** WORK TO COMPLETE **
In the data below, find the line containing "This screenshot has height=497, width=695."; transcribe it and each line after it exactly, through the last, skipping pictures.

** EXTRACTED INFORMATION **
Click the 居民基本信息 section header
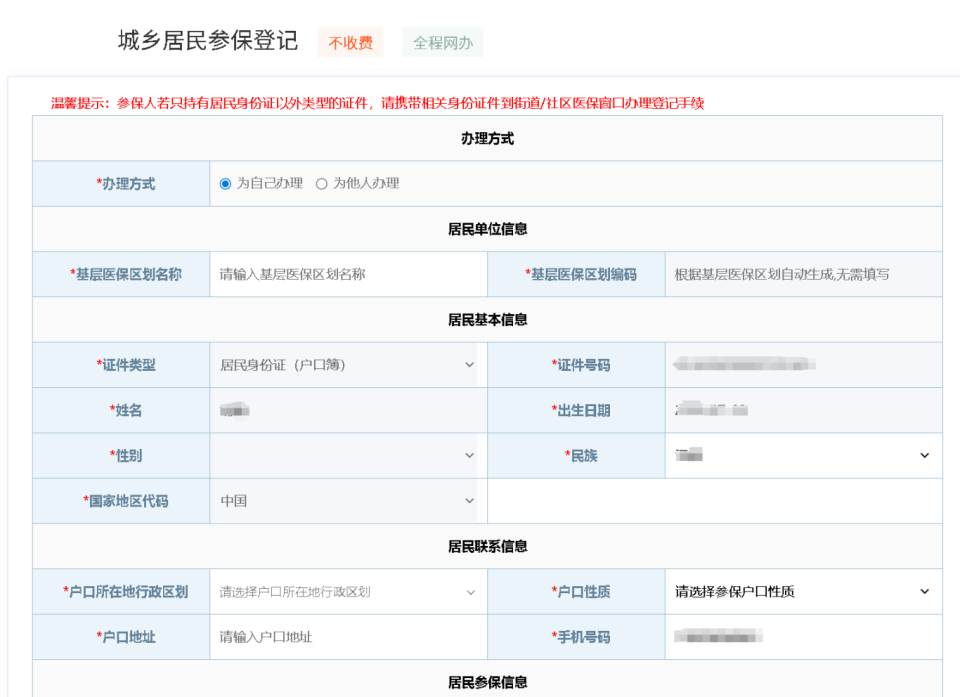960x697 pixels. point(487,318)
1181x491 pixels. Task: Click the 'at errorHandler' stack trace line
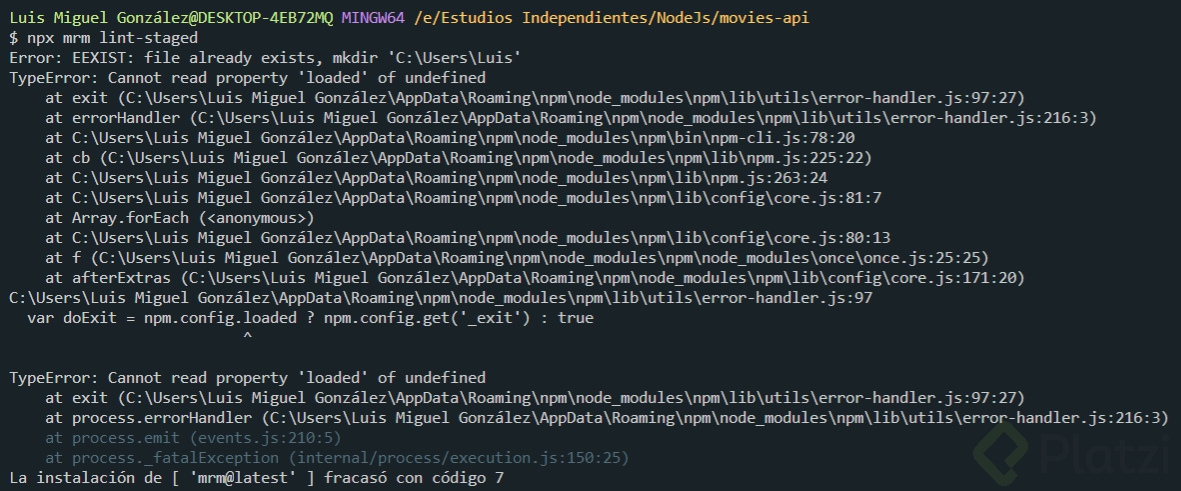tap(571, 117)
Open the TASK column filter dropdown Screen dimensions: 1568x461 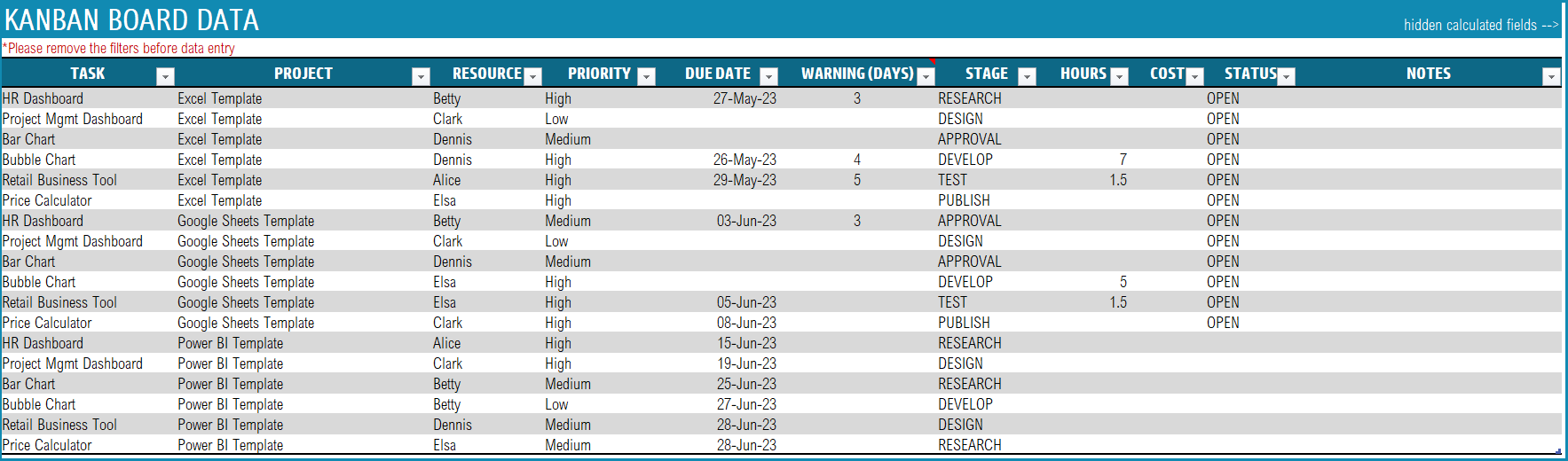pyautogui.click(x=165, y=76)
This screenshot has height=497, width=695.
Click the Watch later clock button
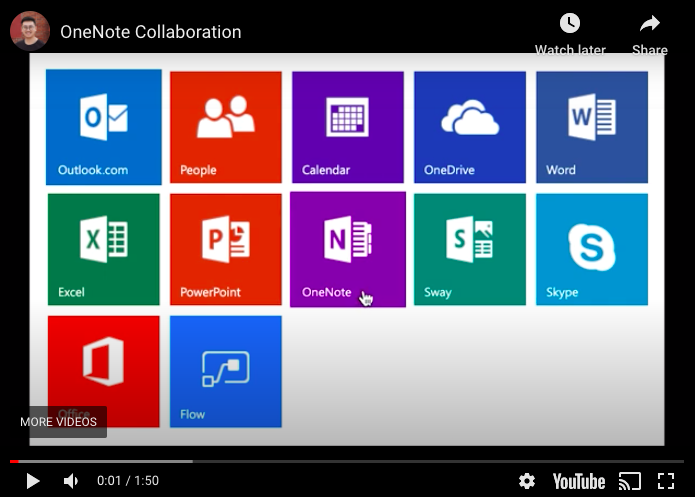pyautogui.click(x=570, y=31)
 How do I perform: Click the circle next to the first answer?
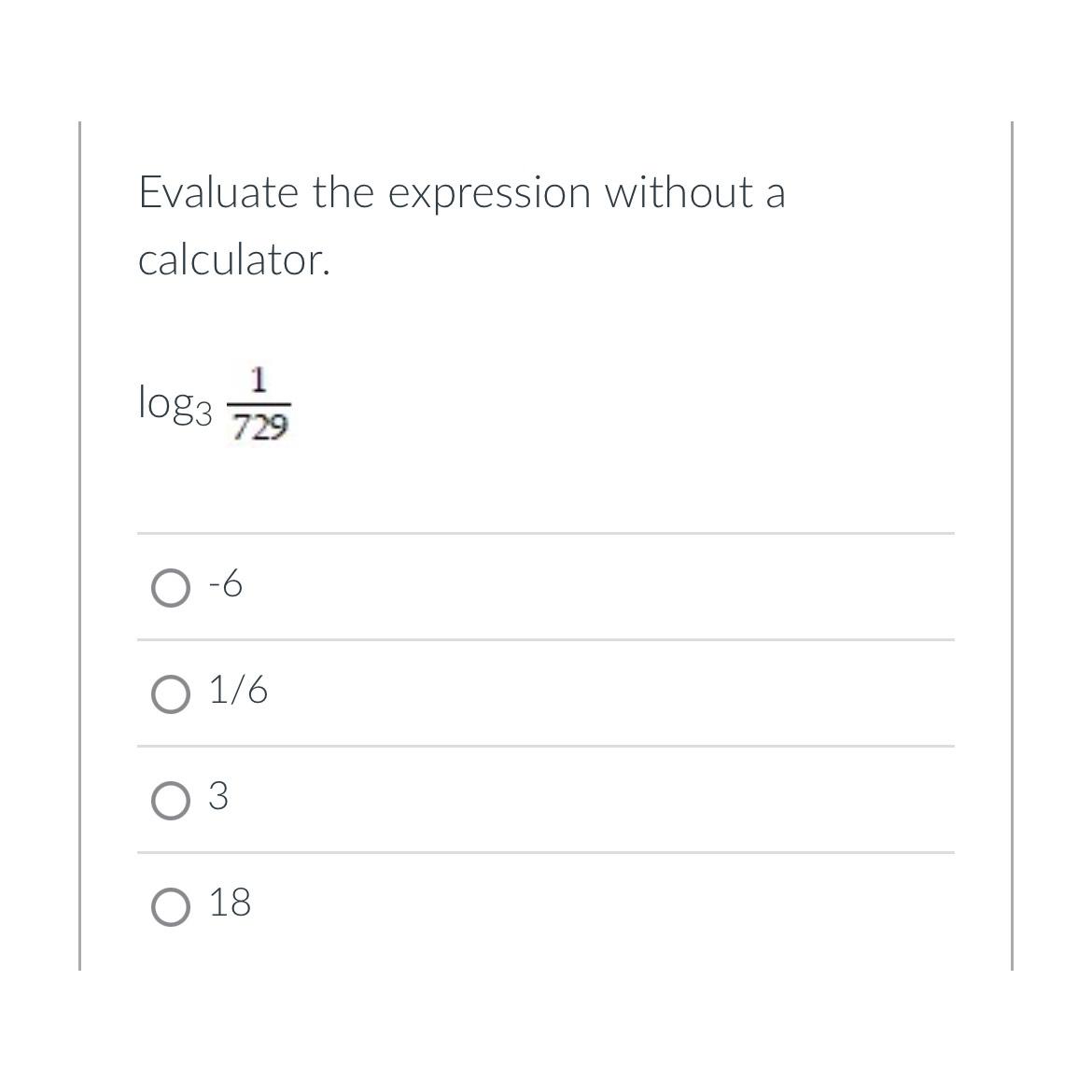(170, 587)
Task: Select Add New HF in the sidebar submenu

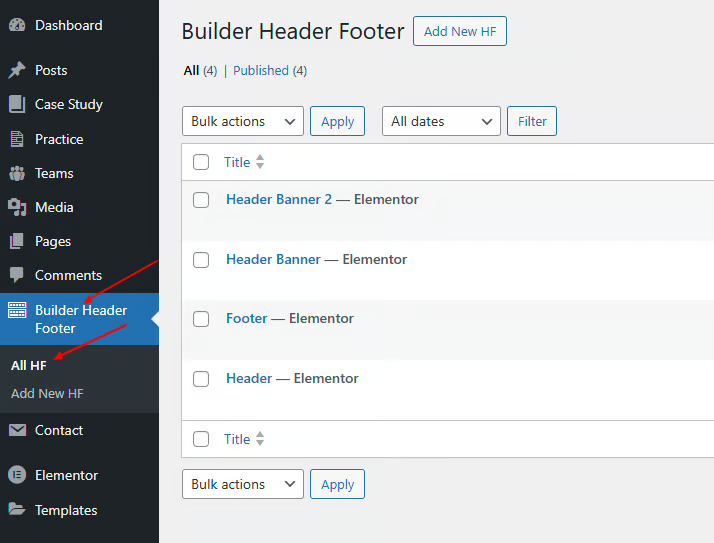Action: coord(47,393)
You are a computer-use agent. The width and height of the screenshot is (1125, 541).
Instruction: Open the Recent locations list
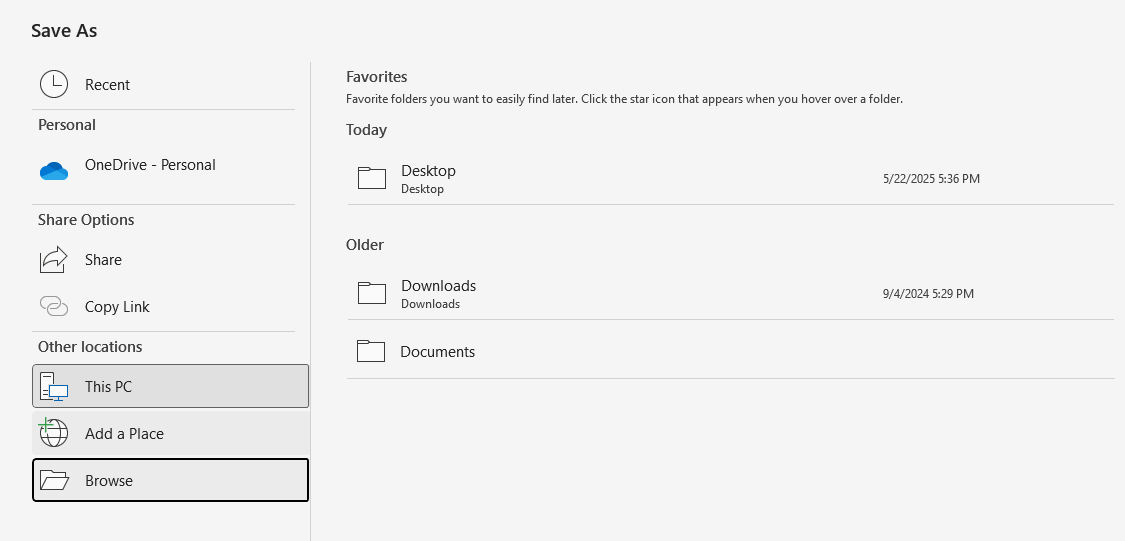tap(108, 85)
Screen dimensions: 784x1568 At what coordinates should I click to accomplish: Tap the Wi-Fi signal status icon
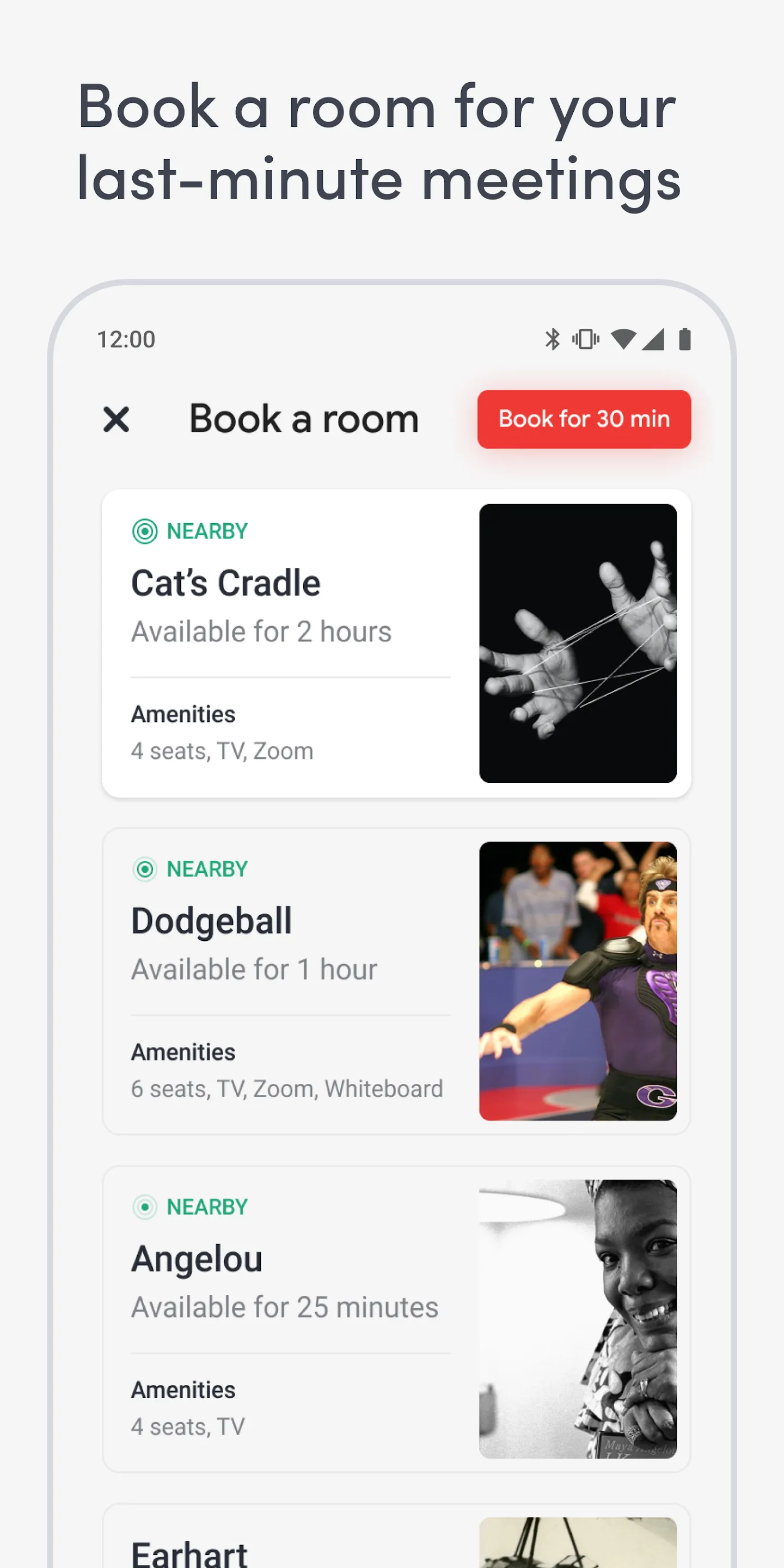pos(623,339)
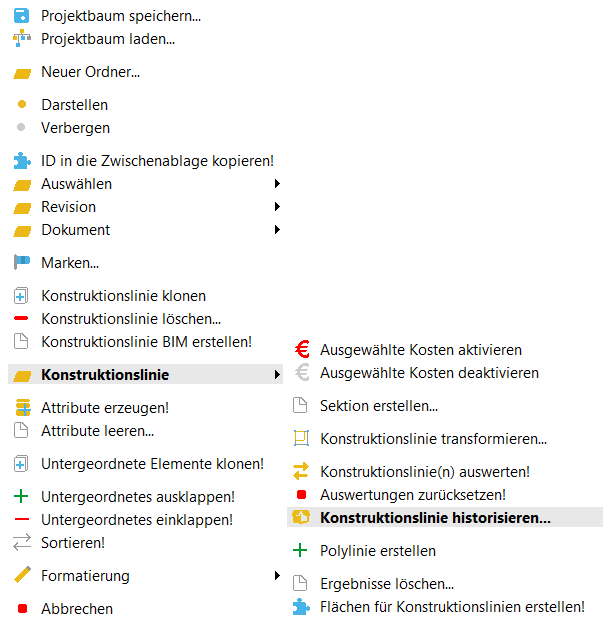Click the blue flag Marken icon
603x623 pixels.
coord(22,263)
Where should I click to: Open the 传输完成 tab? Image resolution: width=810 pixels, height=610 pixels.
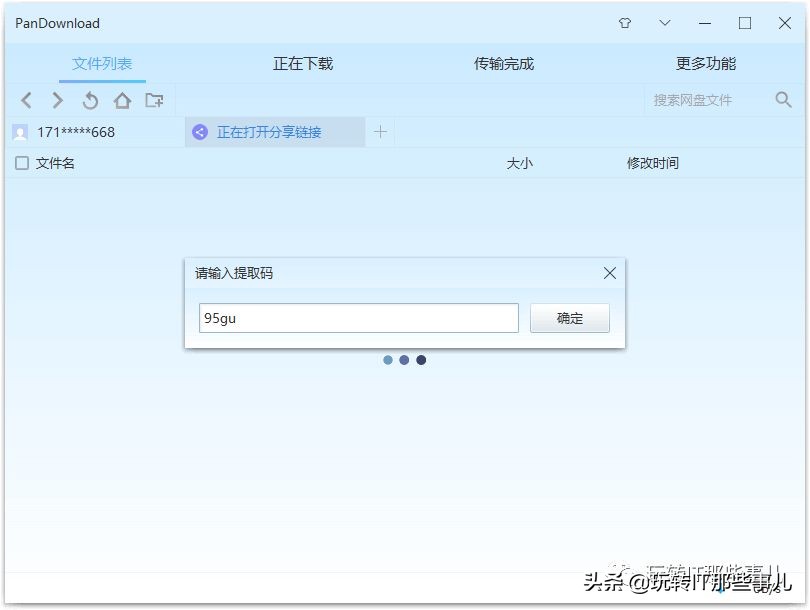click(x=504, y=62)
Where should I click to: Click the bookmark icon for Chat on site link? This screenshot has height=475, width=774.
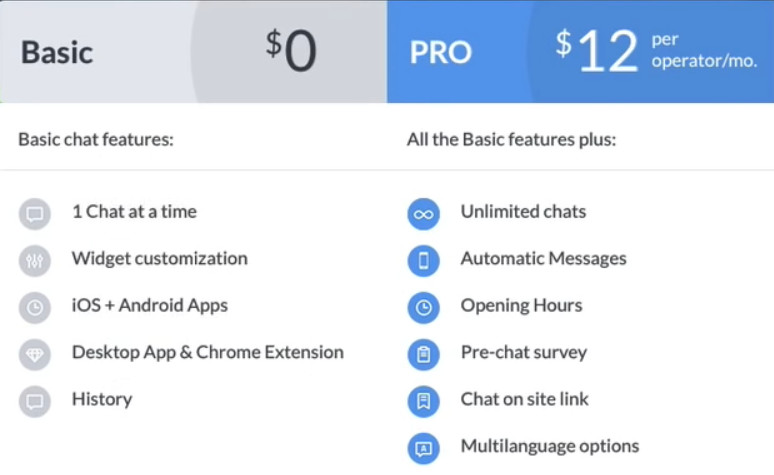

** RESPONSE TO THIS TASK **
This screenshot has height=497, width=695.
Click the Watch later clock button
pyautogui.click(x=570, y=31)
 How do I perform: Click the circle next to the first answer?
(170, 587)
Task: Select Add New HF in the sidebar submenu

Action: coord(47,393)
You are a computer-use agent. The width and height of the screenshot is (1125, 541).
Instruction: Open the Recent locations list
tap(108, 85)
Screen dimensions: 784x1568 At what coordinates should I click to accomplish: Tap the Wi-Fi signal status icon
pos(623,339)
Click the blue flag Marken icon
603x623 pixels.
coord(22,263)
Where should I click to: Open the 传输完成 tab? Image resolution: width=810 pixels, height=610 pixels.
click(x=504, y=62)
Where should I click to: Click the bookmark icon for Chat on site link? This screenshot has height=475, width=774.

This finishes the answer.